Amnesty International also added that it had documented possible war crimes committed by Russian military during the ongoing conflict in Syria. “As Russia had not ratified the Rome Statute, little will change in practice; however, the decision is an alarming indication of Russia’s unwillingness to cooperate with international justice systems”, Nikitin explained.
According to Ukrainian commentator Vitaly Portnikov, Putin might have avoided all these problems, if he had adopted a strategy like Turkey in Cyprus, which is intervening but not annexing the territory. Instead, Moscow annexed the Ukrainian peninsula in the name of defending Russia’s “compatriots” and in that way Russia not only violated a fundamental principle of international law but assumed total responsibility for everything that is taking place on the peninsula since the annexation.
Portnikov says that ICC prosecutor’s report “is not simply a formal conclusion. It is something that any government will have to take into consideration if it is thinking about closing its eyes to Crimea and normalizing relations with the Putin regime”. It appears that the decision of the International Criminal Court in The Hague will be not the only decision on this issue.

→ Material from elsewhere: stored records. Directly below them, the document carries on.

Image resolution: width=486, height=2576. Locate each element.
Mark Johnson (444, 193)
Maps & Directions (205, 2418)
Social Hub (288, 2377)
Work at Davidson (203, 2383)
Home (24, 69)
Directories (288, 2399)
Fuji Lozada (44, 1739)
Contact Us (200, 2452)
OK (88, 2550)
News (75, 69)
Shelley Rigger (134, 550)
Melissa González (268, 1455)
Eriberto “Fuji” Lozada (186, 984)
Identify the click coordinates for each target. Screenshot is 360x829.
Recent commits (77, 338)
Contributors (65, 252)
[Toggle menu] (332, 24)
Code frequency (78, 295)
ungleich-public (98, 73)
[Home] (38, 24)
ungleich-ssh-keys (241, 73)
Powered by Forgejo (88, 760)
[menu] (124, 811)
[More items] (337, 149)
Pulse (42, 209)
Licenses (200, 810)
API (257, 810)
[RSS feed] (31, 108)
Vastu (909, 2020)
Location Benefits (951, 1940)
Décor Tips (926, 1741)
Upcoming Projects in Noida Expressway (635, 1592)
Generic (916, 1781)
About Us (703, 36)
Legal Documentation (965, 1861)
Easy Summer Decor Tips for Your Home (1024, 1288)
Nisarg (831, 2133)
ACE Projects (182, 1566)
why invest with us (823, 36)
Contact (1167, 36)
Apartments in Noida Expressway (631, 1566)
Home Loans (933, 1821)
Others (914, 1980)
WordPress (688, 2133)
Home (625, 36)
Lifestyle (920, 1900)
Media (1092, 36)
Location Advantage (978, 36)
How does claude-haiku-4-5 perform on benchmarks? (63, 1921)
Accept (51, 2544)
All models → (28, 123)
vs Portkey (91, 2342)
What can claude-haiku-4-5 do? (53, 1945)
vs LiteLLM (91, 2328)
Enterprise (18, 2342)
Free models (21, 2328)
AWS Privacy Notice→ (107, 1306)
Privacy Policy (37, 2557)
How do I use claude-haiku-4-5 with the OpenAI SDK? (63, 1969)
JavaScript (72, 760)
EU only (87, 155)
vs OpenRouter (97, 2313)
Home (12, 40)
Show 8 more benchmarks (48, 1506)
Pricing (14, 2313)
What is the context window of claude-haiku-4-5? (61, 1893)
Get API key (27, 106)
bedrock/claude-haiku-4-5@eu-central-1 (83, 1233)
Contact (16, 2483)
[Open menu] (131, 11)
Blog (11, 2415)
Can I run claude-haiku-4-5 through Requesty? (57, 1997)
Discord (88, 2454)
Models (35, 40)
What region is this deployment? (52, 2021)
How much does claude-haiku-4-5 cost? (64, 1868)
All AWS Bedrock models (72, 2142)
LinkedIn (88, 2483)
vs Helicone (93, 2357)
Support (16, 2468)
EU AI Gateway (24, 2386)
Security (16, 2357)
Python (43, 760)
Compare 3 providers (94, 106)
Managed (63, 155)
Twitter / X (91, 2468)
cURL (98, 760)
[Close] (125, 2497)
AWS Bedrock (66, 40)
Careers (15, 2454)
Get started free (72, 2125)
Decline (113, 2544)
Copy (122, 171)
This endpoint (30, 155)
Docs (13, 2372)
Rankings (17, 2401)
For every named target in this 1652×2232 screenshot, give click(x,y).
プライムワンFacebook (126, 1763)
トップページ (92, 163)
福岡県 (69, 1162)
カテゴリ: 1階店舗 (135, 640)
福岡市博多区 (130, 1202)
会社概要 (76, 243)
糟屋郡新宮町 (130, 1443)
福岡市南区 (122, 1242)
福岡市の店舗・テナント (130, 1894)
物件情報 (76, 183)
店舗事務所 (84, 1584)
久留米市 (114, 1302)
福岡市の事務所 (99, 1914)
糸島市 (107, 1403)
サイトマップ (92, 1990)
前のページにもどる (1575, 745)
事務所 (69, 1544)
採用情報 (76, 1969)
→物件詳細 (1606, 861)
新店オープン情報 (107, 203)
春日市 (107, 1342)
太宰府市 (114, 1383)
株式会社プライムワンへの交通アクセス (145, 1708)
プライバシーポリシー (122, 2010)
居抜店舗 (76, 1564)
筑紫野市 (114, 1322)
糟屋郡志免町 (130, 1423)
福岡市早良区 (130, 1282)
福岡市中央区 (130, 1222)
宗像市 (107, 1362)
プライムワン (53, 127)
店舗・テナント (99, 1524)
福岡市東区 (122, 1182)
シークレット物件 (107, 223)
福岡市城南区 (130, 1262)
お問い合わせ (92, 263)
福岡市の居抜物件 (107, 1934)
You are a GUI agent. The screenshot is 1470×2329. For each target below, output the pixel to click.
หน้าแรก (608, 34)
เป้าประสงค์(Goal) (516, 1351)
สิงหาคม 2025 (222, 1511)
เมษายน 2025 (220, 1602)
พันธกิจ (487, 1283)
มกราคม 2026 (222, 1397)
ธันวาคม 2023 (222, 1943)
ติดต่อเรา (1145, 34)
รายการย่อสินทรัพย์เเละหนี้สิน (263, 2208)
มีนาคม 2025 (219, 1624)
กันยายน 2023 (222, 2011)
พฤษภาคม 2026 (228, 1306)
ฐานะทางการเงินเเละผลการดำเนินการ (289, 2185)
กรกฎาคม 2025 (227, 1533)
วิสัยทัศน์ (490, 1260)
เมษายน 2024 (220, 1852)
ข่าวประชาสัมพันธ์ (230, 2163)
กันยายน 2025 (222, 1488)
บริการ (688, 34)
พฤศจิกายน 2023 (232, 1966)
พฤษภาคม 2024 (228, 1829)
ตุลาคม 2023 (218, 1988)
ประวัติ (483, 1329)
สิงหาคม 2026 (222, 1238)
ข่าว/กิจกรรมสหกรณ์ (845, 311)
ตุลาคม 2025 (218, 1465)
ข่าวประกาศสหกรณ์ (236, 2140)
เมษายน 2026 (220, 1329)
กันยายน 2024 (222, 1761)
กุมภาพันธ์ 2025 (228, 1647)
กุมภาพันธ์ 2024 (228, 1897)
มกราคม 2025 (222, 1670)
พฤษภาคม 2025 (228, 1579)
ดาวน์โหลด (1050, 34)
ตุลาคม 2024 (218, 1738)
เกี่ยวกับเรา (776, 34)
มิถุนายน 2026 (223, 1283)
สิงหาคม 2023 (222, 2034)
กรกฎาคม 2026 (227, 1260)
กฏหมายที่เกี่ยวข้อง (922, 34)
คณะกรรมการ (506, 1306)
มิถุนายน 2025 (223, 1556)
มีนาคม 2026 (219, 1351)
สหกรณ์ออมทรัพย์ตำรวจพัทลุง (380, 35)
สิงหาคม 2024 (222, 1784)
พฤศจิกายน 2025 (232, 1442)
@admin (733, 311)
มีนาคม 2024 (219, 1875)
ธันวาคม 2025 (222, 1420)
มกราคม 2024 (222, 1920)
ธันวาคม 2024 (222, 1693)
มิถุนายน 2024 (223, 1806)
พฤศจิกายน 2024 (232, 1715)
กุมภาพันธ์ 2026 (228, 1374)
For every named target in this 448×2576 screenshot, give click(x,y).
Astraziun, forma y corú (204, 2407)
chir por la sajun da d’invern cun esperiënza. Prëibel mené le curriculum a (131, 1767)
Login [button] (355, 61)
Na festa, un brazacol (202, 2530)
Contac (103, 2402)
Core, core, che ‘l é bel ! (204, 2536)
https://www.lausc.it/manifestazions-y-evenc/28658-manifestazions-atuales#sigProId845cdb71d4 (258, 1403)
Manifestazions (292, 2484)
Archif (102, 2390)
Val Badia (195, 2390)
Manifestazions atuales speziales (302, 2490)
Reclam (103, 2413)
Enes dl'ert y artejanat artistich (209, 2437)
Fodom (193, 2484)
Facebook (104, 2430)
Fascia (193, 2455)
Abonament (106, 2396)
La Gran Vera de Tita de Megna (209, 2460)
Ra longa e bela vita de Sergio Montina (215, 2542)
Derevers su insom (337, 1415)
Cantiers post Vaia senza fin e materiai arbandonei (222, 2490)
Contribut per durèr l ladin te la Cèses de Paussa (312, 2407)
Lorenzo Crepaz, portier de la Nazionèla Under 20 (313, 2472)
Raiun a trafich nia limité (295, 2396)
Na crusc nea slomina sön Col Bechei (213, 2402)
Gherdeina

On November 15, the UN’s human rights committee adopted a resolution dedicated to the human rights situation in Russia-annexed Crimea. This is the first UN document which recognizes Russia as an occupying state, and the Autonomous Republic of Crimea and the city of Sevastopol as occupied territory. 73 states voted in support of the document entitled “Situation of human rights in the Autonomous Republic of Crimea and the city of Sevastopol (Ukraine)”, 23 voted against, and 76 abstained. The countries that voted against were: Angola, Armenia, Belarus, Bolivia, Burundi, Cambodia, China, Cuba, Comoros Islands, Eritrea, Kazakhstan, India, Iran, Nicaragua, North Korea, Russian Federation, Serbia, South Africa, Sudan, Syria, Uzbekistan, Venezuela, Zimbabwe.
In addition, the UN resolution confirmed the territorial integrity of Ukraine and denounced an attempt to annex the Ukrainian peninsula, as well as called upon Russia to uphold its obligations under UN law as an occupying power and end abuses against residents of Crimea, release Ukrainians who were illegally detained, and revoked the banning of the Crimean Tatar Mejlis.
The document also urged Moscow to grant international human rights mechanisms, in particular the Human Rights Monitoring Mission in Ukraine, unimpeded access to Crimea in order to monitor the human rights situation and asks the United Nations High Commissioner for Human Rights to prepare a separate thematic report on the situation in the peninsula.
The approval of the UN resolution is planned at the plenary meeting of the UN General Assembly in December 2016. We need to remind that in 2014, following Russia’s illegal annexation of Crimea, the UN had adopted Resolution 68/262 on the territorial integrity of Ukraine, which was supported by 101 countries.
Since the annexation, Crimea has been turned by Russian into a military base with nuclear missiles, which was unthinkable three years ago. Therefore, this issue remains a particular concern for the West not only as a question of Ukraine’s territorial integrity, but also as matter of global security in the region. After the ICC prosecutor’s report was published, it became clear that the West’s stance on the armed conflict in Ukraine will not change, the sanctions against Russia will remain, but the Normandy format of talks will stay as well as a door to finding compromise. Moscow’s attempt to destabilize Ukraine has received a clear response, an economic pressure. The Kremlin is not interested in this situation, therefore, we can expect further Russia’s pressure on the EU through its friendly political forces in member-states.